I chose a meal of puréed turkey, puréed carrots, and a side of vegetable broth.“Astronaut food,” one friend suggested.“
Yum,” I mutter sarcastically.
The main items, turkey and carrots, had only the vaguest hint of what were supposedly the underlying foods.
Nothing tasted bad. It’s just that they were devoid of the appearance, texture, and smell that are integral to the experience of eating.

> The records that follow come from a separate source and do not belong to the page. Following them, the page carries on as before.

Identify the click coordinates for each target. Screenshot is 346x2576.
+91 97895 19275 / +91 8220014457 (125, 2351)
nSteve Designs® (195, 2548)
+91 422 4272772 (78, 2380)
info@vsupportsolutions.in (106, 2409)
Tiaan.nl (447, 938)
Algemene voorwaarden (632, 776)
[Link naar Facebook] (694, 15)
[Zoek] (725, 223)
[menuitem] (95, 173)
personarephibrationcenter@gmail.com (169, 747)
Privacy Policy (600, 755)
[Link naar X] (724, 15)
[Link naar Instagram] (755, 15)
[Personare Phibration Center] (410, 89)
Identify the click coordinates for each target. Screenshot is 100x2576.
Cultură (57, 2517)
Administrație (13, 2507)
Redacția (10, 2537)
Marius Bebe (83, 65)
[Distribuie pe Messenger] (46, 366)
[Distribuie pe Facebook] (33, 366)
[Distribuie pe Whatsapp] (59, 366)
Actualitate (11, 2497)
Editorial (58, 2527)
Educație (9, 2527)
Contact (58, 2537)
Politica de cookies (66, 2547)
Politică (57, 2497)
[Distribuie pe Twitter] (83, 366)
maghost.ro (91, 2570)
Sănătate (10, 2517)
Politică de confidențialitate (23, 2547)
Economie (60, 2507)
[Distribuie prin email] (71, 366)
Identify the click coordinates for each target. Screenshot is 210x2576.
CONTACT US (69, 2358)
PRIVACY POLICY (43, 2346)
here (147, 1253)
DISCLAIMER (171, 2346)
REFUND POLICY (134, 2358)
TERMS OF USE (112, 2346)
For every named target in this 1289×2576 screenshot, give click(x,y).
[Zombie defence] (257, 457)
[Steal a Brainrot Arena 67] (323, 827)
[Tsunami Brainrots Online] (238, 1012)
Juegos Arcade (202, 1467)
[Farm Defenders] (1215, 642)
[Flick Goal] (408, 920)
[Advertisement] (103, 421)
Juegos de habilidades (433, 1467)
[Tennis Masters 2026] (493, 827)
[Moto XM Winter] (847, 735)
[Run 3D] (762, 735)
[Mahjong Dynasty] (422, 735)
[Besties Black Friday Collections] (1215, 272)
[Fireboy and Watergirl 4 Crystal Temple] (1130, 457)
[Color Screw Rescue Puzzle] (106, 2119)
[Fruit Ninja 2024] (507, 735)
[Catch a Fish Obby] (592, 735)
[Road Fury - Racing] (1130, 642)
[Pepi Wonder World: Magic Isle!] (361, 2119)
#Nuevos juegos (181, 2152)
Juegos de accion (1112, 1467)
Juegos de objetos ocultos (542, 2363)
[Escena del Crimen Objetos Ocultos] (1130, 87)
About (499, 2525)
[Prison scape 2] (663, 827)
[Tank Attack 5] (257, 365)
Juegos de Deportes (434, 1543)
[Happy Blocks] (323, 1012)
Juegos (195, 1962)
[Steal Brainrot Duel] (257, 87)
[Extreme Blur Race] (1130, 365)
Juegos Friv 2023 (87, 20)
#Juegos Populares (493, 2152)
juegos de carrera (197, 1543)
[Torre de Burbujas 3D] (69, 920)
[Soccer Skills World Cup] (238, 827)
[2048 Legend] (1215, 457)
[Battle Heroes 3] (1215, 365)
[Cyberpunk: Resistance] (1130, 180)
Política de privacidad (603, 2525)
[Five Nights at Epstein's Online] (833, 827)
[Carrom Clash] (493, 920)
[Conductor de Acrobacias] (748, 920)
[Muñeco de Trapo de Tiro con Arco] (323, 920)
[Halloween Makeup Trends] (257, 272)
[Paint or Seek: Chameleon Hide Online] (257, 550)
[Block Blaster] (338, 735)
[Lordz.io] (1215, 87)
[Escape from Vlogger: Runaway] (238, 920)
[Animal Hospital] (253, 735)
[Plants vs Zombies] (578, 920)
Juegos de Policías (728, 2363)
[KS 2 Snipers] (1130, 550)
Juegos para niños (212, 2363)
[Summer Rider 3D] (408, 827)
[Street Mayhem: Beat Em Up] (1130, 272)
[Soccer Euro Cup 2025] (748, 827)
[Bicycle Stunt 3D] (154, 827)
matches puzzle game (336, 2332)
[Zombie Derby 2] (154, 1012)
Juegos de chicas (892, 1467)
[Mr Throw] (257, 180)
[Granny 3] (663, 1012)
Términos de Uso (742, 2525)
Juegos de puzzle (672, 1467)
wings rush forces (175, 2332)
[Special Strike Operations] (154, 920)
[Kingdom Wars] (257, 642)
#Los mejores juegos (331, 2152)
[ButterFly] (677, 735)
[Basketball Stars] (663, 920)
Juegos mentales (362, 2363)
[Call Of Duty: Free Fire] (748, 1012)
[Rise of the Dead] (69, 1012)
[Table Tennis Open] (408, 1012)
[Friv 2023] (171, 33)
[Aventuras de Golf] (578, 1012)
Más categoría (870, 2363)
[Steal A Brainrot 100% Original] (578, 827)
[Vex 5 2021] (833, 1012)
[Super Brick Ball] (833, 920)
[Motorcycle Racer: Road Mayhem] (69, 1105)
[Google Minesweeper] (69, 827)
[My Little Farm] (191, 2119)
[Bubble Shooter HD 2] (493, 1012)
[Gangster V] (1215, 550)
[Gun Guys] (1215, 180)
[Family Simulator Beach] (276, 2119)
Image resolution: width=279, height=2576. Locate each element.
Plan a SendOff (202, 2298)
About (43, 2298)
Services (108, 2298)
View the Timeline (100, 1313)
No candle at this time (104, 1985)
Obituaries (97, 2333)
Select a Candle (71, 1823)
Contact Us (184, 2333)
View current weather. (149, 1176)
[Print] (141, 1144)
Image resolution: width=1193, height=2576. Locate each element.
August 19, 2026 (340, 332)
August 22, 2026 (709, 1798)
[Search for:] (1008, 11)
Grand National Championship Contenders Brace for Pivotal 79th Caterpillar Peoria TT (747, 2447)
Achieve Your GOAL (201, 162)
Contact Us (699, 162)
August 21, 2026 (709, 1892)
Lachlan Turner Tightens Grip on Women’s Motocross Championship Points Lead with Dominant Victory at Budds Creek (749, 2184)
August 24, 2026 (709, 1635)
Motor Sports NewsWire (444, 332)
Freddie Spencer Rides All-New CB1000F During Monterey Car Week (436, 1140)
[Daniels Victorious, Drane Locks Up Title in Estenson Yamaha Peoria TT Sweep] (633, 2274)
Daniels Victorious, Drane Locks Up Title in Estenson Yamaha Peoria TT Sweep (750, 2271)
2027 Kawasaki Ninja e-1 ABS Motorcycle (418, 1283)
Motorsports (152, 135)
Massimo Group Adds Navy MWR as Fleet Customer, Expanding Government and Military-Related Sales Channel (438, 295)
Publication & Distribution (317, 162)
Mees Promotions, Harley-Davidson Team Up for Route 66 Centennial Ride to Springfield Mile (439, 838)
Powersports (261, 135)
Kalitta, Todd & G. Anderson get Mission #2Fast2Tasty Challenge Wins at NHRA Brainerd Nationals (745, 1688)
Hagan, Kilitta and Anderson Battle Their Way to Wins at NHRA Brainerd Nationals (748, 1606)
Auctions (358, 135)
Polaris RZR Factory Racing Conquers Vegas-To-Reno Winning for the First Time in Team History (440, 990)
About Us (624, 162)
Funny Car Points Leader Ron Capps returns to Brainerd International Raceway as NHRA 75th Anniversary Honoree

And now I’ve learned that my surgeon has directed that I stay on the puréed food diet for another 10 days until my follow-up exam, including just over a week after I’ve been discharged from the hospital.
So I’ll get some experience as a purée chef, taking my foods of choice, first using a blender or food processor to reduce them to a goo, and then putting them through a strainer to remove any offending larger bits that survive the process.
All this out of an abundance of caution in avoiding stressing any parts of my system after abdominal surgery.
I understand the need to go slow. That doesn’t make the prospect any more appealing.
The politics of health care
Under the circumstances, I am extremely happy to be here in this UCSF hospital getting excellent care.
But here’s the thing. It reminds me that I must be one of the 5%, or 3%, or 1% of the population who have access to this kind of excellent care.
Our system concentrates health resources among those who already have lots of other social, political, and financial resources. To get here, it required excellent insurance, which Meda qualified for after working for the State of Hawaii for 50 years. It also required personal resources so we were able to get ourselves from Hawaii to San Francisco for the specialized care that they have been able to provide.
But there’s another thing that people don’t talk about. And that is that it often takes knowing somebody who knows somebody to get into an excellent system like this. Like so many other parts of life, it get’s down to who you know.
I called on an old friend who happened to have connections here at UCSF and one thing led to another, and I ended up using those connections to get into the system here. I can’t say for sure just how vital they were, but I think they were important in breaking through the. bureaucracy that screens incoming patients.
So that’s a big burden for regular people seeking healthcare without these layers of personal or family resources. We really do have to do something about it.